Millions of dollars have been stolen from more than 5,000 wallets. Within hours, Solana’s value plummeted. Unknown attacker stole thousands of wallets that contained at least $4,000,000 worth of USDC and Solana late Tuesday night. At 8:00 PM PST, the hack was still being carried out.
It was thought that it originated on the Solana browser-wallet Phantom. It was believed to have compromised user keys–possibly including seedphrases that were re-used between wallets on different chains.
Blockchain audit firm OtterSec reported that more than 5,000 Solana wallets were emptied in the last few hours. “These transactions were being signed by their actual owners, which suggests some kind of private key compromise.” Watcher Guru updated this count to 8,000 shortly after.
Engineers from all over the Internet were working together to understand the extent of the exploit. Decrypt was informed by a spokesperson for MetaMask, an Ethereum wallet.
Initial reports identified the Solana wallet Phantom and Solana ecosystem as the targets. According to CoinMarketCap which has also noted a 45 percent rise in trading volume over the past 24 hours, the news has already caused an 8 percent drop in Solana’s value within two hours of the initial reports of the attack.
Miles Deutscher, crypto analyst and investor, stated that there is an undiscovered $SOL exploit currently draining random Phantom accounts. $6,000 is currently missing. You must revoke any permissions if you have Phantom funds.
Popular Solana NFT marketplace Magic Eden took to Twitter to alert of the problem.
The account stated that there was a widespread SOL exploit in play and it was draining wallets across the ecosystem. Magic Eden sent instructions in a tweet to remove suspicious links permissions.
Phantom claims it is investigating the reported exploits.
Phantom tweeted, “We are working closely together with other teams to find the root cause of a vulnerability in the Solana environment.” The team doesn’t believe that this is Phantom-specific. We will update you as soon as we have more information.”
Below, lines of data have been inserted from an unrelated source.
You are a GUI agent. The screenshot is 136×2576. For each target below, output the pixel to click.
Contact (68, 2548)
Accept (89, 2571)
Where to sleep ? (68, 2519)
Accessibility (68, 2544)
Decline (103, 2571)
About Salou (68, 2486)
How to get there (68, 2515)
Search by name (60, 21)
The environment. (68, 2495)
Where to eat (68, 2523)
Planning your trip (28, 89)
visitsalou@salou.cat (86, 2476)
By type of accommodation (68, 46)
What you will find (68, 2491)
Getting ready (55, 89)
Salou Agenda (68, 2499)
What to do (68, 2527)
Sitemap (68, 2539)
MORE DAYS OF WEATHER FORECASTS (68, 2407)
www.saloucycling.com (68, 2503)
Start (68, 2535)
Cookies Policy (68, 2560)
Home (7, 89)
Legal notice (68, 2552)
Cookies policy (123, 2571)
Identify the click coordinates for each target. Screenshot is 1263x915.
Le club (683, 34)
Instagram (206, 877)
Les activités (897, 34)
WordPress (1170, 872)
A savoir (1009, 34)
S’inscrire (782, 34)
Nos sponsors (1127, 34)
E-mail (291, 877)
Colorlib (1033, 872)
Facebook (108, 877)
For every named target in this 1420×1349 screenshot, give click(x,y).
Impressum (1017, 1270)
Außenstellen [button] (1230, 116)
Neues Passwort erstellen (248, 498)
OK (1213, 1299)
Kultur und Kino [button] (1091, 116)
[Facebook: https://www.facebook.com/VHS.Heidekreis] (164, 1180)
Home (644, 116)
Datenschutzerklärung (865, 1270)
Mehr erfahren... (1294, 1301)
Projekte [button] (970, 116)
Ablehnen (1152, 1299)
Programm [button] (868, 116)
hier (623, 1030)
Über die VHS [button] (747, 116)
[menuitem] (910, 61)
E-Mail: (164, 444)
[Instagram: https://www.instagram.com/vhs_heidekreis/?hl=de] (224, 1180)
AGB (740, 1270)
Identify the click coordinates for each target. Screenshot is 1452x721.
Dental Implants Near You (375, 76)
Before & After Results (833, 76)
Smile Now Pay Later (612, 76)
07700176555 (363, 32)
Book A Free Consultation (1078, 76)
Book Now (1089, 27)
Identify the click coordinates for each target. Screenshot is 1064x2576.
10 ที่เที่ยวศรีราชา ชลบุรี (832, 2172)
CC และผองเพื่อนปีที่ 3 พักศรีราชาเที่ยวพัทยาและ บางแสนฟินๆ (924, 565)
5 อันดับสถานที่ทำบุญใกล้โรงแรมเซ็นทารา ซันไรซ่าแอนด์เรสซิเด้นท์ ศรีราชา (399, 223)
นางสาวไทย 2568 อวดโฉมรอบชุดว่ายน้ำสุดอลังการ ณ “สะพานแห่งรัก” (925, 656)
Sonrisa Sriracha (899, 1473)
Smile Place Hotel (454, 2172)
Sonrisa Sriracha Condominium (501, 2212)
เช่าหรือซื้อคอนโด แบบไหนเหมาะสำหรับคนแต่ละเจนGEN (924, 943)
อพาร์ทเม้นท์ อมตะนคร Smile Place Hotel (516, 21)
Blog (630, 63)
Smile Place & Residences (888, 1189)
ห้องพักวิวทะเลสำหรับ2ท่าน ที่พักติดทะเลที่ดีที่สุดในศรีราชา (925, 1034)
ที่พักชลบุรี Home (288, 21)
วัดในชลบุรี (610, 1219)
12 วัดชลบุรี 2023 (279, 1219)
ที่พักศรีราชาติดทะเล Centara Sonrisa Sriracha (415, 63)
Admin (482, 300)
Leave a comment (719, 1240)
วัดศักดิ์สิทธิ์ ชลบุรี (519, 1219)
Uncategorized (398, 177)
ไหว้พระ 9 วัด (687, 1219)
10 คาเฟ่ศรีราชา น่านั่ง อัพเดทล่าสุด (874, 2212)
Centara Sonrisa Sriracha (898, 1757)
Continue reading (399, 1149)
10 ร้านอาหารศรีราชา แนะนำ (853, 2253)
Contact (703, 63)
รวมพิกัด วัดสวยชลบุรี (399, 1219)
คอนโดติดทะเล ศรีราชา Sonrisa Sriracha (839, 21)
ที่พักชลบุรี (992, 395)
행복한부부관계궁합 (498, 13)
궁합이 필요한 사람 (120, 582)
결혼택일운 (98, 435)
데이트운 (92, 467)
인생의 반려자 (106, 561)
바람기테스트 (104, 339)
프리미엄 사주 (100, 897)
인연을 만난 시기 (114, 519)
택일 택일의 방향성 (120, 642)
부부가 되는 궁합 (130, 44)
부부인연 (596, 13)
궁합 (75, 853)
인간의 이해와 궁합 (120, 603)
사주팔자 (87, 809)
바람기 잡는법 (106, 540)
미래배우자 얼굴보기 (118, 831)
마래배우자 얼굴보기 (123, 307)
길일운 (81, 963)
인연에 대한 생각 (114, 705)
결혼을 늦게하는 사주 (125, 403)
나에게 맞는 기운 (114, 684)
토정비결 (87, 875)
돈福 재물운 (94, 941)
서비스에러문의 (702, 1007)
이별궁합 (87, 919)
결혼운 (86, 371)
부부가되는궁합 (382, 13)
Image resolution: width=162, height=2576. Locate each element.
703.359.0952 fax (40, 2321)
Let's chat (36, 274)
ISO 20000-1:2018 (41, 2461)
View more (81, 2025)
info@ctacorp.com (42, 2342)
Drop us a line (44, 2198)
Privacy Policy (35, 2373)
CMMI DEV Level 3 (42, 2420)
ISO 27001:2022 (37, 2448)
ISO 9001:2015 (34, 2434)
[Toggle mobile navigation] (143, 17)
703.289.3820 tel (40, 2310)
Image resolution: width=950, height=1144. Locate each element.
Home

The attack appears to not be restricted to Solana. Another user also reported that his USDC balance had been drained.
Twitter user Justin “Justin.sol” Barlow wrote: “My ERC-20, SPL USDC on @slope_finance as well as @TrustWallet were drain.”
Crypto analyst and author @0xfoobar has confirmed that the attacker stole both native tokens, SOL tokens and SPL tokens from USDC )… wallets that were inactive for less 6 months.
He suggested that it could be an “upstream dependency chain attack”, and he also said that the common advice to revoke wallet approvals won’t help — only transferring into an offline wallet will.
@0xfoobar explained that these SOL and SPL transfers were signed by the users, and not by third parties using approvals. While you can revoke it, it is likely that something has been done to compromise private keys.
Anatoly Yakovenko, cofounder of Solana Labs, stated that there is no way an “interaction” could make a wallet insecure. Only token-specific delegations, auto approvals or leaked seeds can transfer assets from a wallet for the user. This rules out delegation because system transfers happen.